The poster was a photoshopped version of the movie poster from the buddy cop comedy “The Other Guys,” starring Will Ferrell and Mark Wahlberg. The image showed two men jumping through the air, double-fisting pistols, with Detwiler and Jackson’s heads (complete with Nationals road caps) plastered over the original stars.
“Edwin’s fiancée emailed them to my fiancée,” explained Detwiler of the origin of the photo. “Then she sent it to me, I forwarded it to (Nats Advance Scouting & Video Coordinator) Erick Dalton and he printed it out for me.”
Sure, the photo is a funny joke, one of the light-hearted pieces of humor that keeps a clubhouse fresh and relaxed during a long season full of both immediate and long-term pressure. But this particular piece meant a little more. Detwiler and Jackson really are those “other guys,” the oft-overlooked pair in the rotation, despite their success this season. To put their value in perspective, try to identify the members of the starting rotation by their ERA, opponents batting average, and strikeout-to-walk rates since the team opened its first homestand of the second half of the season on July 17:
- 2.79 ERA (19 ER/61.1 IP), .220 BAA, 2.38 K/BB
- 3.41 ERA (23 ER/60.1 IP), .241 BAA, 2.33 K/BB
- 2.79 ERA (16 ER/51.2 IP), .226 BAA, 3.65 K/BB
- 3.51 ERA (20 ER/51.1 IP), .224 BAA, 3.75 K/BB
- 4.28 ERA (23 ER/48.1 IP), .278 BAA, 4.20 K/BB
Honestly, you would have no idea which pitcher was which. Sure, you could try to make some educated guesses, but they would most certainly be guesses, without looking up the numbers yourself.

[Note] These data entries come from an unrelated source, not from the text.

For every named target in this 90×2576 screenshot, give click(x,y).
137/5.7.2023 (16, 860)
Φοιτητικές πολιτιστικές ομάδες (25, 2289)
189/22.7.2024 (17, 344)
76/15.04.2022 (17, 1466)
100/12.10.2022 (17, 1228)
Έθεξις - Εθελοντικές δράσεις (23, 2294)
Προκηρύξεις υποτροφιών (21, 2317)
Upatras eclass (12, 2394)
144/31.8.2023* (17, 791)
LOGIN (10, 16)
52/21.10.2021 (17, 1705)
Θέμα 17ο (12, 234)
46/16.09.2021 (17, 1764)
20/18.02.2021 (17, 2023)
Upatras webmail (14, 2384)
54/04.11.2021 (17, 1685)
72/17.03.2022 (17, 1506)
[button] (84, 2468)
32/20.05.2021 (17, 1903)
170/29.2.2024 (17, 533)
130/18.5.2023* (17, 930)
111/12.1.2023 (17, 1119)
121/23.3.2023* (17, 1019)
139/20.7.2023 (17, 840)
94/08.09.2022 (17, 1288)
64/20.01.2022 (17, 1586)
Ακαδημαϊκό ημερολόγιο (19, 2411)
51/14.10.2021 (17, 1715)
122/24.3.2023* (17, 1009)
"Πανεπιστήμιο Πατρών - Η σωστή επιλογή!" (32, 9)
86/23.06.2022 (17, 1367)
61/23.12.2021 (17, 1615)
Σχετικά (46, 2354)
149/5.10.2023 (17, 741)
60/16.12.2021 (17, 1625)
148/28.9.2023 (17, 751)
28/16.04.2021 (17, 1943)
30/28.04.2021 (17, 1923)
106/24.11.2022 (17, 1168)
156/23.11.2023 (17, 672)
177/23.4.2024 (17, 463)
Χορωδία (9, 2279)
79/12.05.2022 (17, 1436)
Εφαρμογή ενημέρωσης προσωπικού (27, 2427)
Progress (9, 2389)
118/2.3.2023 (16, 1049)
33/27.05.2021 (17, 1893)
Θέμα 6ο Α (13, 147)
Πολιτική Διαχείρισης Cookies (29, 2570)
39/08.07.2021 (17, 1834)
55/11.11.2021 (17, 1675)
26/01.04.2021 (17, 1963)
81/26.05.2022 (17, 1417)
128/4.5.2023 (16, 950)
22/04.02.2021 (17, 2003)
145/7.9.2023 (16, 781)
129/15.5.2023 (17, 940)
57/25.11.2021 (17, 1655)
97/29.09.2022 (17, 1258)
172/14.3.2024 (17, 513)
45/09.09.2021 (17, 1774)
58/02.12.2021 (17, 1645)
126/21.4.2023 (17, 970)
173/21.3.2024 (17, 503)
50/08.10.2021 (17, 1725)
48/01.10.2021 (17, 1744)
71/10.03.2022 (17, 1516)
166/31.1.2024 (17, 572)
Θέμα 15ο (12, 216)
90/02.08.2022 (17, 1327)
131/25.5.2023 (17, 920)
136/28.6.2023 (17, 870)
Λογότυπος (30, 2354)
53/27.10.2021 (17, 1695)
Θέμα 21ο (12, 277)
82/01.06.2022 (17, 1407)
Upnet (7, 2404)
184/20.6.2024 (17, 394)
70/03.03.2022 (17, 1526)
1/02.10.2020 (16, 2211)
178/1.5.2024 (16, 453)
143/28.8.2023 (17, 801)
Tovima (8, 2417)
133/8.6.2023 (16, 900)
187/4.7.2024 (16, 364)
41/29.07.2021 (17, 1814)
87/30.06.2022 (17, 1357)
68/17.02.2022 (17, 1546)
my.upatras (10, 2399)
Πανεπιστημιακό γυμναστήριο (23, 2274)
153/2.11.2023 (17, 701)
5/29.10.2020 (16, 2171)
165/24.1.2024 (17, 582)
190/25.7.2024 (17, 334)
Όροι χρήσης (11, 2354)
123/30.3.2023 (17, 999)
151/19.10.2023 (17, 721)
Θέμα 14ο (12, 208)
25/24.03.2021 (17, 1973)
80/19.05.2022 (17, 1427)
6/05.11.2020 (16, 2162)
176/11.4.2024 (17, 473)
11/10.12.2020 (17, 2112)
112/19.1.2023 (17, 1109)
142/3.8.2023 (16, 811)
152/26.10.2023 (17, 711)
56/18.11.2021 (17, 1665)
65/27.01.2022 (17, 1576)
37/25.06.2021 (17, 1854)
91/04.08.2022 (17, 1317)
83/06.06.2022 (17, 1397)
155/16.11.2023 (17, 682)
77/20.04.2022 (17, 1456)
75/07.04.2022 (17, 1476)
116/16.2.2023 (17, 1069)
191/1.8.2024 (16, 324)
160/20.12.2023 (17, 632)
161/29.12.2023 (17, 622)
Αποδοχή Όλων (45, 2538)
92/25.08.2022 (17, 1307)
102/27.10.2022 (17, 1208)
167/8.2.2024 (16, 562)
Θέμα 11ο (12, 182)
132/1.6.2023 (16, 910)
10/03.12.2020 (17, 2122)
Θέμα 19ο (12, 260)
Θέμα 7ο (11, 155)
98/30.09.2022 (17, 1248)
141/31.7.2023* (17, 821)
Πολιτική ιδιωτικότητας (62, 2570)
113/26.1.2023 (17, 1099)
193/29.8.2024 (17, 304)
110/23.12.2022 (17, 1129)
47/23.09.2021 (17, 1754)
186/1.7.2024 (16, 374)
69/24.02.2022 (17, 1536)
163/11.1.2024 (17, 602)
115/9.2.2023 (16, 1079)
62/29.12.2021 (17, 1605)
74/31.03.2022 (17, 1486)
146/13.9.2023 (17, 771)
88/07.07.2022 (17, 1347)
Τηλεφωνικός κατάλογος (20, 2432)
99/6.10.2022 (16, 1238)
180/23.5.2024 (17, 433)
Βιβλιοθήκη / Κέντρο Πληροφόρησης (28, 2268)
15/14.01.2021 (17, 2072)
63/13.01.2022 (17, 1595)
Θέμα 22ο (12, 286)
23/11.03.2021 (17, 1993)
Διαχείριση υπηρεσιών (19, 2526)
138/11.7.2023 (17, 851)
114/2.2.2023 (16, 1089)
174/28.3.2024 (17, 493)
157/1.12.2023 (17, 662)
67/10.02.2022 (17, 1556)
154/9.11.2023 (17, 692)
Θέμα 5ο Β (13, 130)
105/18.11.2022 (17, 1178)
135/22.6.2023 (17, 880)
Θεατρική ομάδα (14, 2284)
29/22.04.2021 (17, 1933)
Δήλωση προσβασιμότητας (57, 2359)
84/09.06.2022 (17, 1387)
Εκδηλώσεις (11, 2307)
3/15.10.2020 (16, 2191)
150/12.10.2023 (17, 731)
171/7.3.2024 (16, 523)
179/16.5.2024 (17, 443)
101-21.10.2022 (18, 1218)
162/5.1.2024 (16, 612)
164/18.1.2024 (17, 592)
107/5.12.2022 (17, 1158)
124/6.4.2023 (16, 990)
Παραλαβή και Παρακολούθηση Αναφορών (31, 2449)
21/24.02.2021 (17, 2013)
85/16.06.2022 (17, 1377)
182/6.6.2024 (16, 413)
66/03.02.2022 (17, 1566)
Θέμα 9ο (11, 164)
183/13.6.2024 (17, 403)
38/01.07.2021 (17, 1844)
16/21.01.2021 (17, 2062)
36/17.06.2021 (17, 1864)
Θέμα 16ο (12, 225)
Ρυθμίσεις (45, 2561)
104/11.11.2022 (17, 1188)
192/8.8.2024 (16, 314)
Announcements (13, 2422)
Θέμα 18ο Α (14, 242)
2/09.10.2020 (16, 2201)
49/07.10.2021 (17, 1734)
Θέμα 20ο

For the sake of time, we’ll just go ahead and tell you that the rotation is listed alphabetically by last name: Detwiler, Gonzalez, Jackson, Strasburg, Zimmermann. The so-called “other guys” share an identical 2.79 ERA in that span. Detwiler owns the lowest opponents batting average, with Jackson’s 62 strikeouts leading the staff over that stretch.
The point, obviously, is to take nothing away from the front end of the rotation, merely to point out that the front of the Nationals rotation never really ends, not when they have other guys like Jackson and Detwiler throwing every fifth day. But even more so, it’s the willingness of those guys to own their role, content with knowing that they will play just as big a part as any of their other rotation mates in Washington’s success down the stretch and into October.